───── EXTRACTED TEXT

Friedrich Ludwig Zacharias Werner (18 November 1768 – 17 January 1823) was a German poet, dramatist, and preacher. As a dramatist, he is known mainly for inaugurating the era of the so-called "tragedies of fate".

==Biography==
Werner was born at Königsberg in East Prussia. At the University of Königsberg, he studied law and attended Kant's lectures. Jean-Jacques Rousseau and Rousseau's German disciples were also influences that shaped his view of life. He lived an irregular life and entered a series of unsuccessful marriages. However his talent was soon recognized, and in 1793 he became chamber secretary in the Prussian service in Warsaw. In 1805 he obtained a government post in Berlin, but two years later he retired from the public service in order to travel.

In the course of his travels, and by correspondence, Werner became acquainted with many eminent literary figures of the time, for example Goethe at Weimar and Madame de Staël at Coppet. At Rome, he joined the Roman Catholic Church in 1811. He was consecrated a priest in 1814 at Aschaffenburg, and, exchanging the pen for the pulpit, became a popular preacher in Vienna, where, during a congress in 1814, his eloquent sermons were listened to by crowded congregations. He was later appointed head of the chapter of the cathedral of Kamieniec.

Werner died in Vienna.

==Works==
He succeeded in having his plays put on the stage, where they met with much success. Verdi's opera Attila is based on Werner's drama of the same name. Werner's Der 24. Februar, thus titled because his mother and an intimate friend died on that day, introduced the era of the so-called "tragedies of fate." Several of his dramatic poems were designed to evangelize freemasonry. His dramatic duology published in English as The Templars in Cyprus and The Brethren of the Cross was based on the idea that some survivors of the Templar suppression escaped to Scotland and founded Freemasonry. Beethoven considered the first part as a possible opera project.

──────────

◆ WHAT YOU NEED TO DO:
[a] Quote the Zacharias Werner text word for word, starting at the words "In the course" and stopping after "cathedral of Kamieniec.".
[b] Using the Zacharias Werner text, decide whether each statement agrees with it. Answer yes or no for each and quote the deciding words. (i) Werner joined the Roman Catholic Church at Rome in 1811. (ii) Werner left the public service in 1805. (iii) Mozart considered the first part of Werner's Templar duology as a possible opera project.

───── MATERIAL PROVIDED

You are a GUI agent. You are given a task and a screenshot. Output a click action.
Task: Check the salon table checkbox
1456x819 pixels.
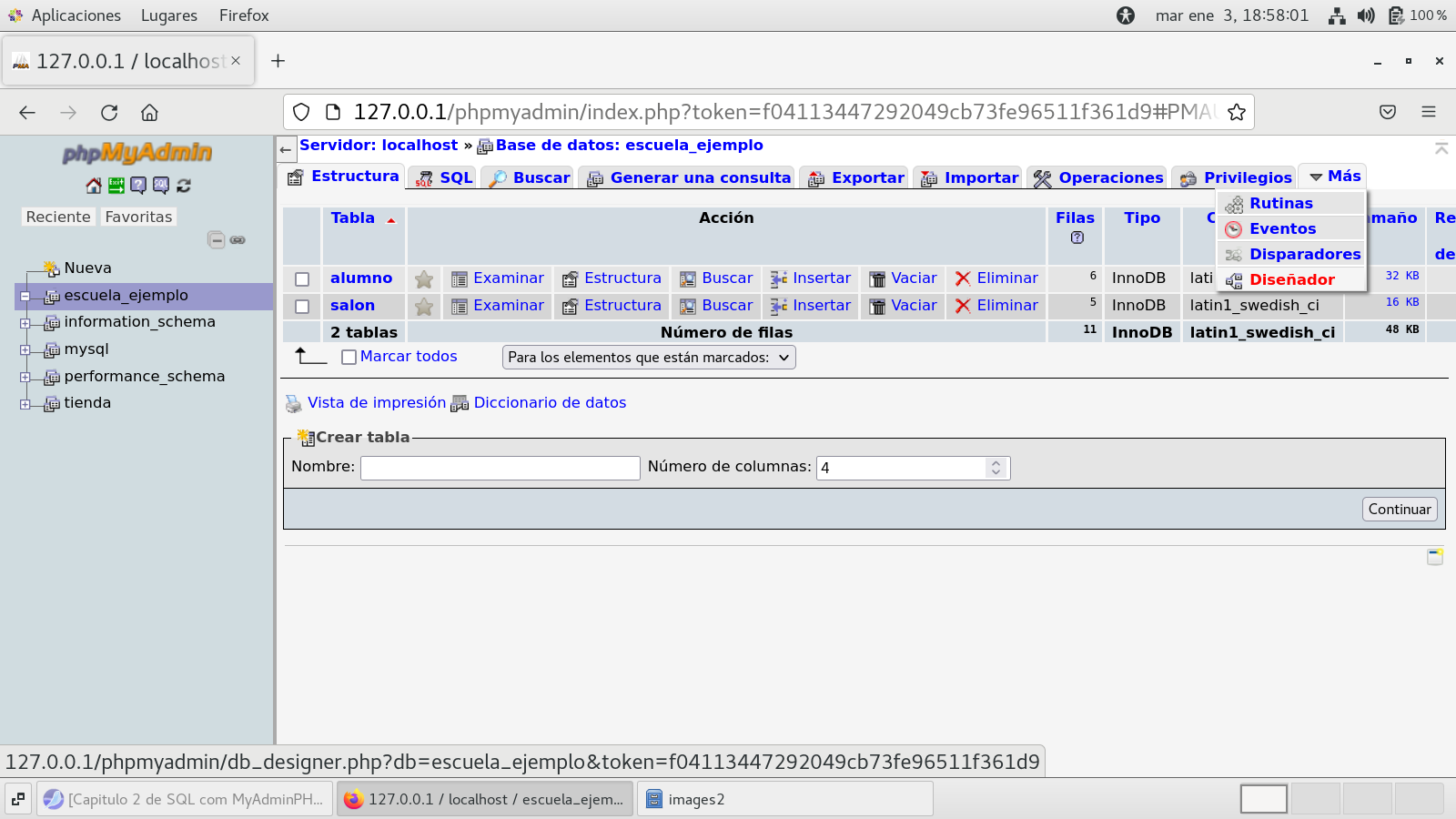click(x=302, y=307)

──────────

◆ TASK-BY-TASK SOLUTIONS:
[a]
In the course of his travels, and by correspondence, Werner became acquainted with many eminent literary figures of the time, for example Goethe at Weimar and Madame de Staël at Coppet. At Rome, he joined the Roman Catholic Church in 1811. He was consecrated a priest in 1814 at Aschaffenburg, and, exchanging the pen for the pulpit, became a popular preacher in Vienna, where, during a congress in 1814, his eloquent sermons were listened to by crowded congregations. He was later appointed head of the chapter of the cathedral of Kamieniec.

[b]
(i) Yes: "At Rome, he joined the Roman Catholic Church in 1811."
(ii) No: "In 1805 he obtained a government post in Berlin, but two years later he retired from the public service in order to travel."
(iii) No: "Beethoven considered the first part as a possible opera project."